Render the records from the line containing "What do you" to the line containing "center [835, 512]." as a JSON list of strings, one string per line with blank lines omitted. Leave the pictures out of the answer.

• Records for the exercise:
################

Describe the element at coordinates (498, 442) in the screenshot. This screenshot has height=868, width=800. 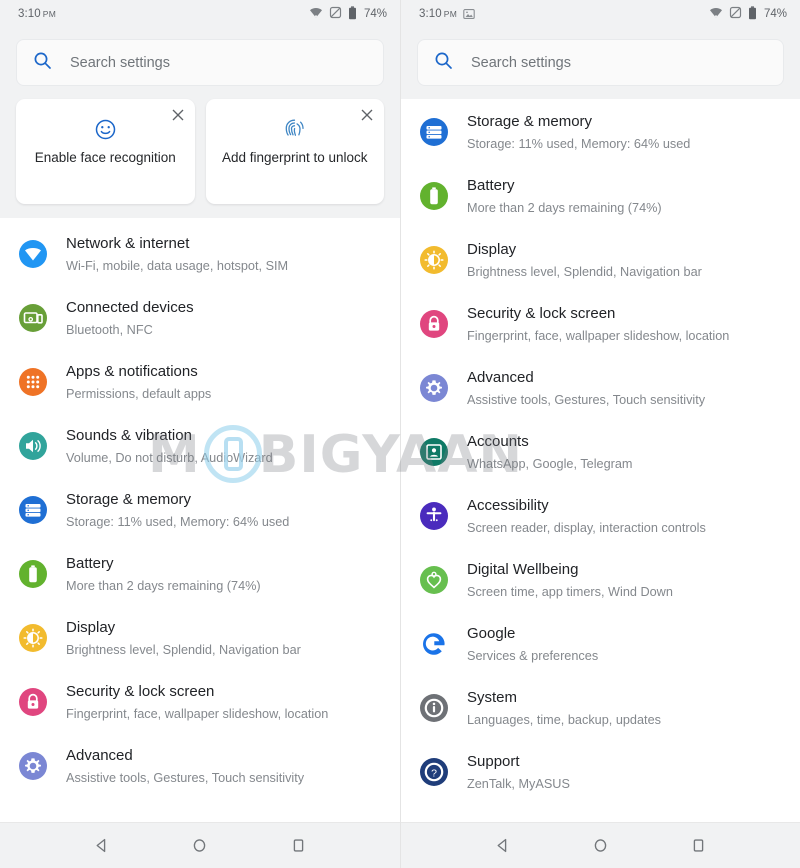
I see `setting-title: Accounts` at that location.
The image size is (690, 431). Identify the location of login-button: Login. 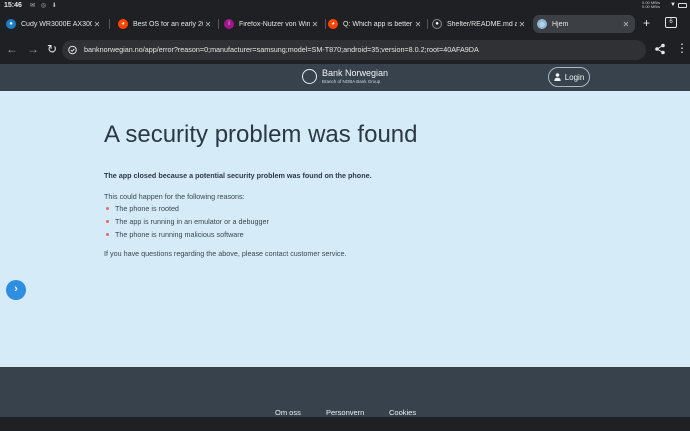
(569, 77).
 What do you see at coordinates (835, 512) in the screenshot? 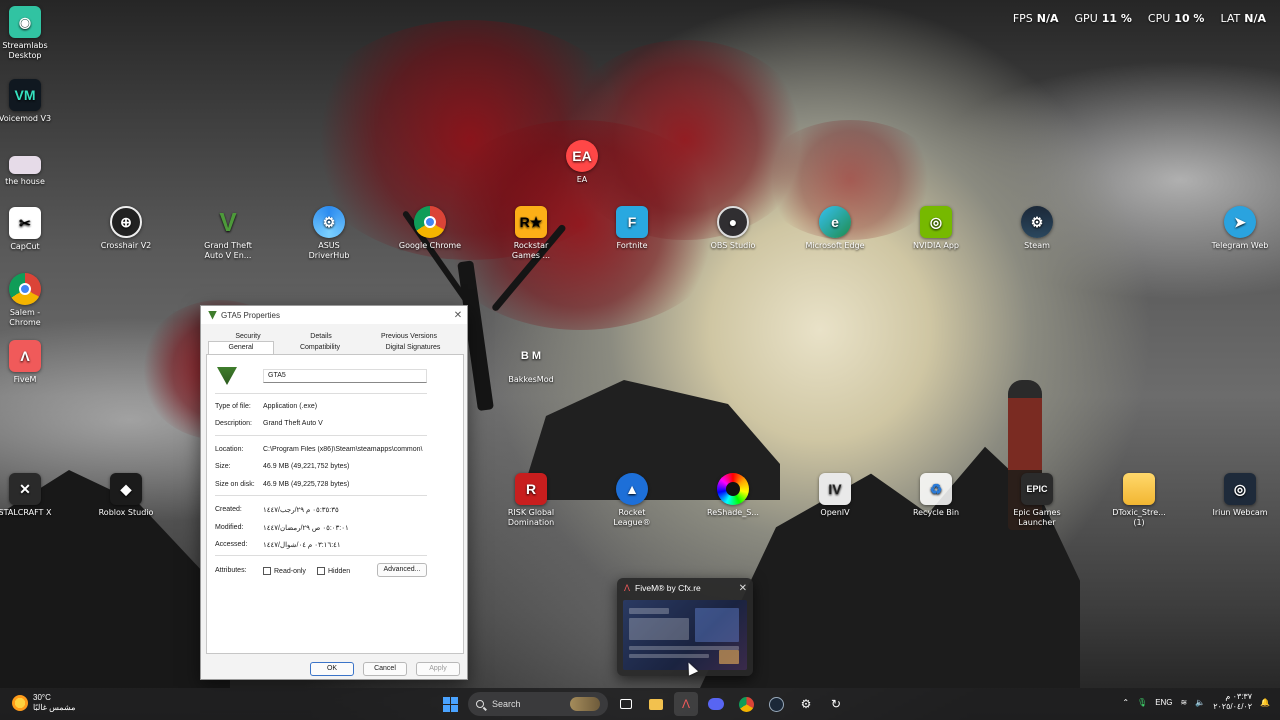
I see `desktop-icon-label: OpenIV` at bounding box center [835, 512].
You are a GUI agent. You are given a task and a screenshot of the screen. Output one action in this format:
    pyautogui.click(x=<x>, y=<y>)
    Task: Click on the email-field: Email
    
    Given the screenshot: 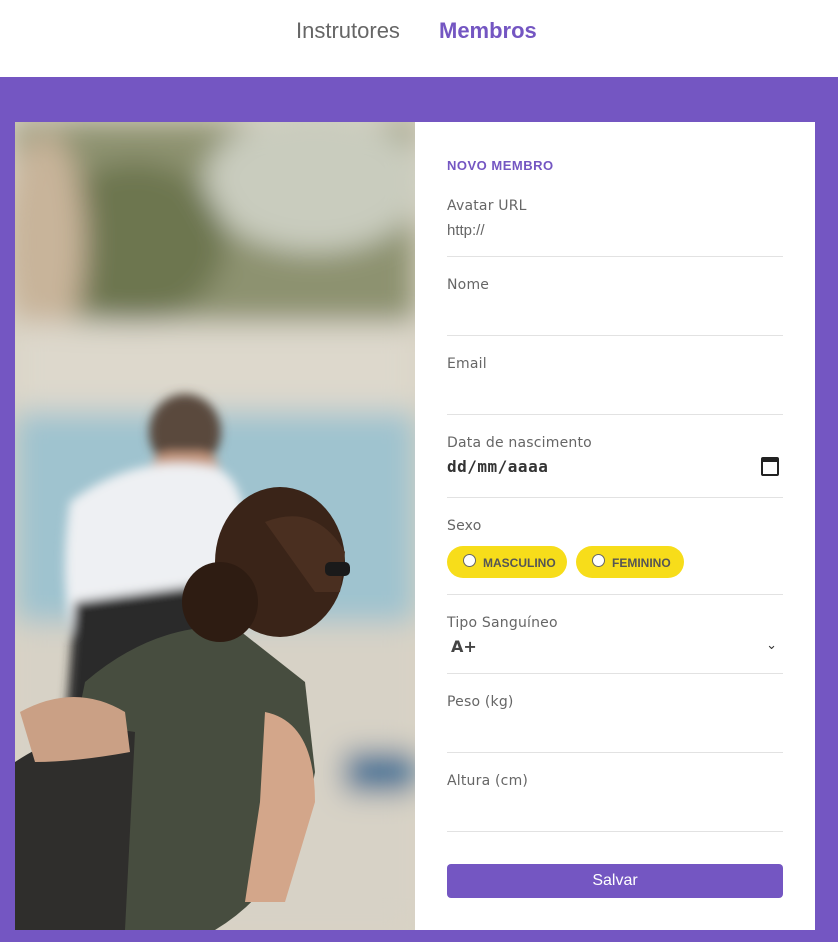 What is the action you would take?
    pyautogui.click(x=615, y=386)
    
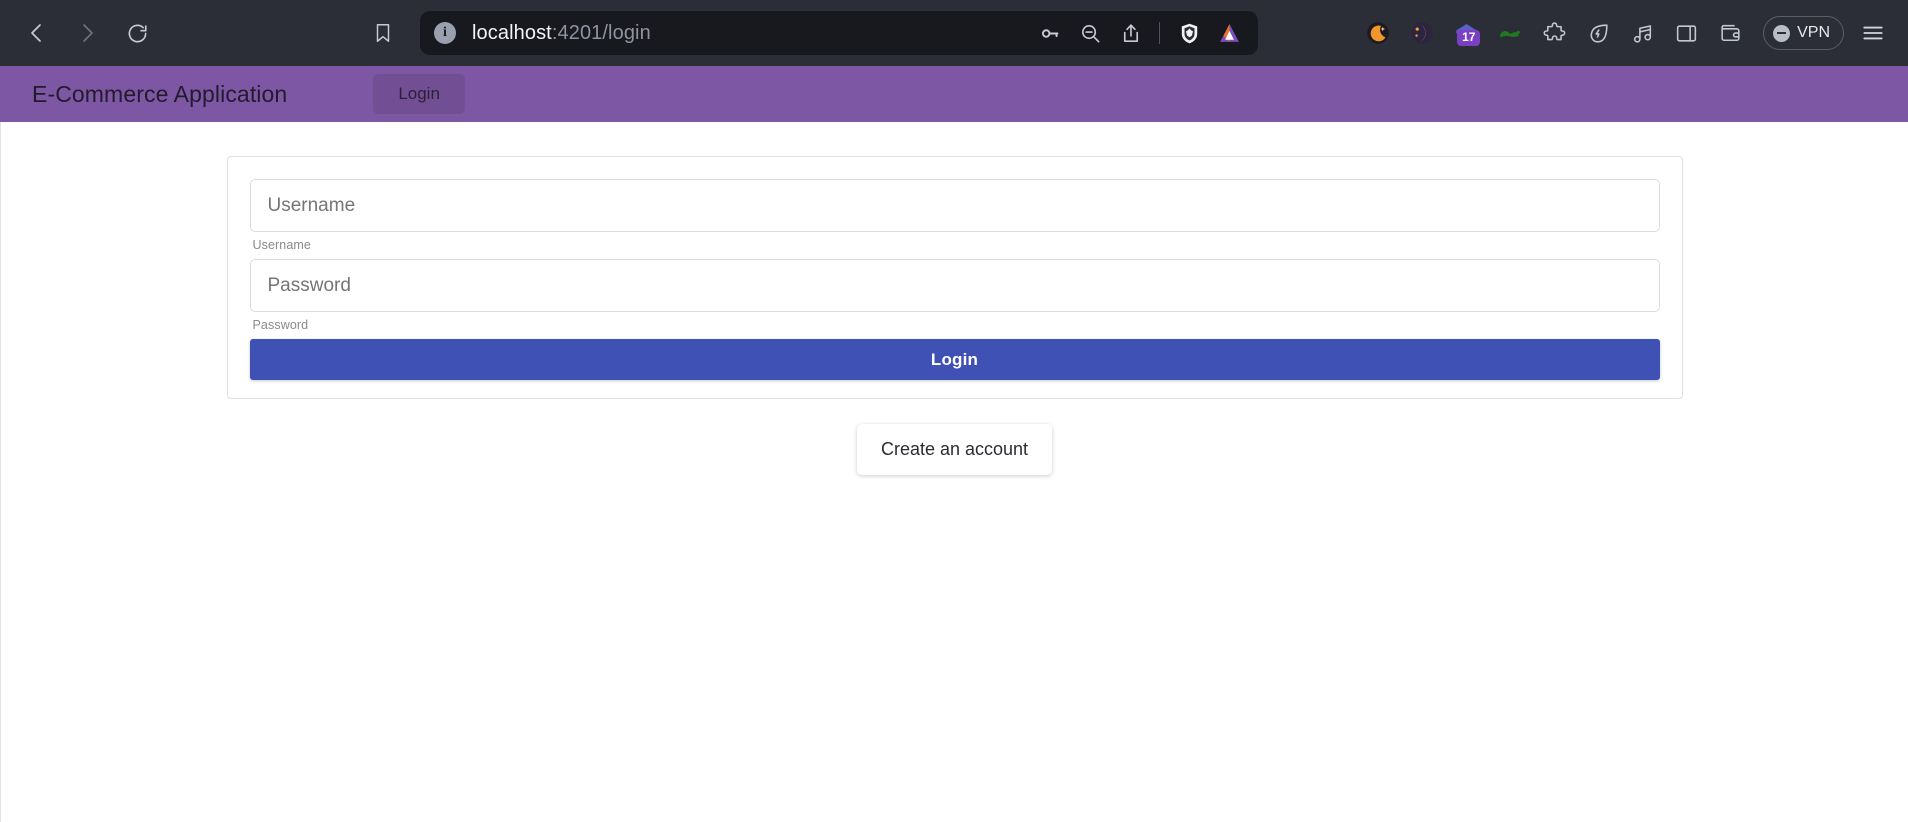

################

• Answer to this exercise:
[
  " What do you see at coordinates (835, 512) in the screenshot? ",
  "I see `desktop-icon-label: OpenIV` at bounding box center [835, 512]."
]